La noche inaugural del Festival de Viña del Mar 2026 se vivió en la Quinta Vergara con una obertura centrada en la música latina y protagonizada por voces chilenas, en un gesto que buscó enlazar pasado y presente de la canción popular.
El primero en aparecer fue Nico Ruiz, cantante chileno, quien interpretó El tiempo en las bastillas, el célebre tema con el que el cantautor chileno Fernando Ubiergo ganó el Festival en 1978. La elección de esa canción colocó desde el inicio una referencia histórica, como un guiño a la tradición festivalera que sigue formando parte del imaginario nacional.
Le siguió Cami, nombre artístico de Camila Gallardo, cantante chilena que ofreció una versión potente de Si somos americanos. Su interpretación fue una declaración de intenciones: reivindicar la identidad latinoamericana desde una estética contemporánea, sin perder el pulso de la canción de autor que la sostiene.
El cierre de la obertura corrió por cuenta de Princesa Alba, cantante chilena que transformó la icónica Conga en una pieza dance moderna, donde el ritmo urbano y la coreografía acompañaron a una puesta escénica más cercana al pop global. En las primeras filas estuvo Emilio Estefan, productor y músico cubano-estadounidense, cuya presencia subrayó el interés internacional por las nuevas corrientes de la música latina.
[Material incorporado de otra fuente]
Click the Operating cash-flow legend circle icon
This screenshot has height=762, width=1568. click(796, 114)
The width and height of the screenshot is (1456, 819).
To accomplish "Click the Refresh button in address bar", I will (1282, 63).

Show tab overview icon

La secuencia, que fue aplaudida por un público entregado, dejó en evidencia la tensión creativa que hoy atraviesa la escena chilena: por un lado, la herencia de los grandes festivales y los cantautores clásicos; por otro, la emergencia de artistas urbanos y pop que reescriben esos repertorios para nuevas generaciones.
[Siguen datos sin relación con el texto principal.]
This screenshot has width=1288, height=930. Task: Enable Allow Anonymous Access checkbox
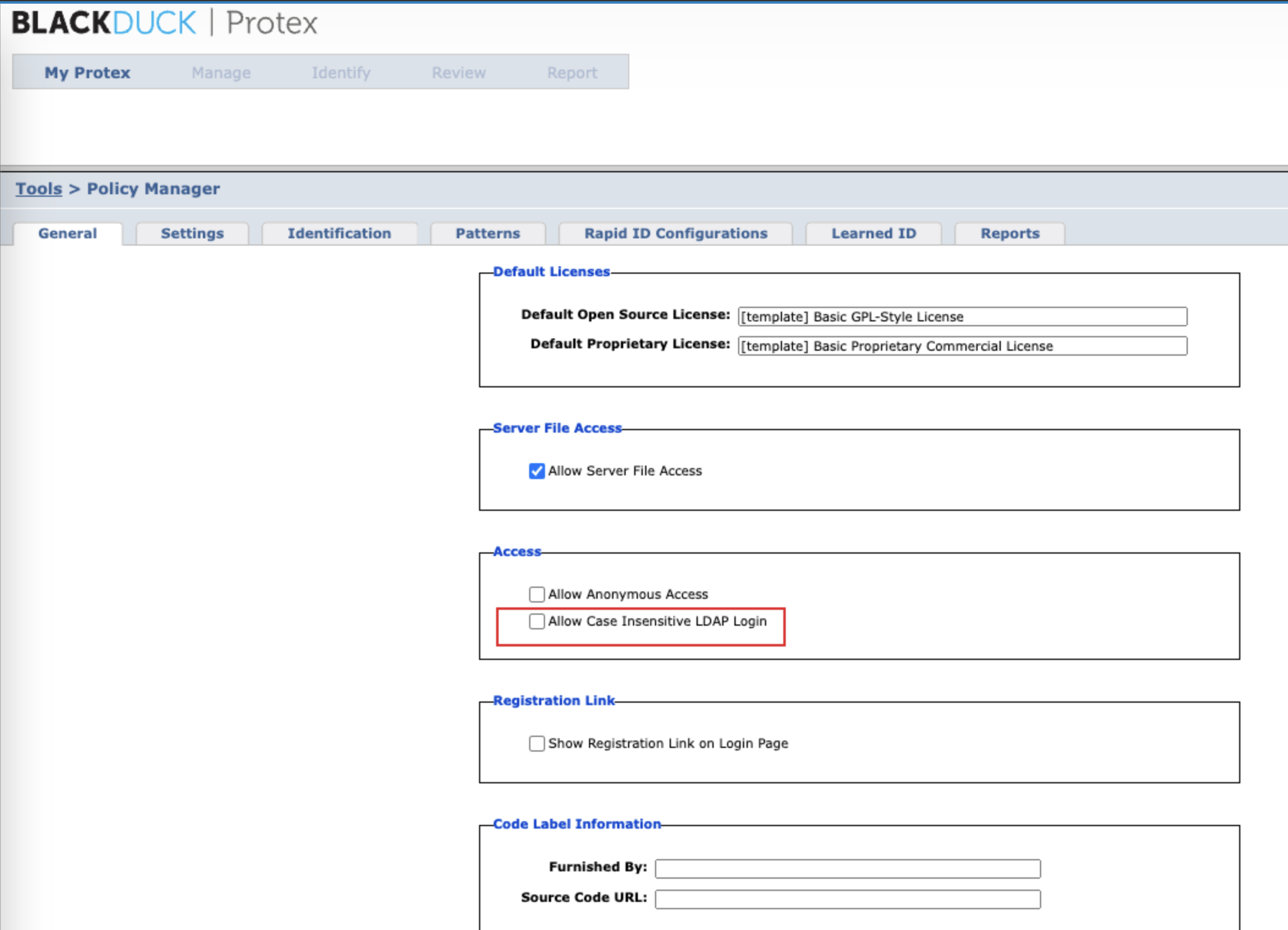pyautogui.click(x=536, y=595)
Más allá del momento puntual, la obertura funciona como mapa: muestra quiénes marcan el pulso de la música nacional y cómo el Festival de Viña sigue siendo, para Chile y Latinoamérica, una vitrina donde convergen memoria, comercio cultural y búsqueda de nuevas audiencias. Quedan por delante las noches de competencia y los conciertos principales, pero la apertura ya sirvió para señalar un rumbo, entre lo patrimonial y lo efervescente, de la música que hoy reclama espacio en la región.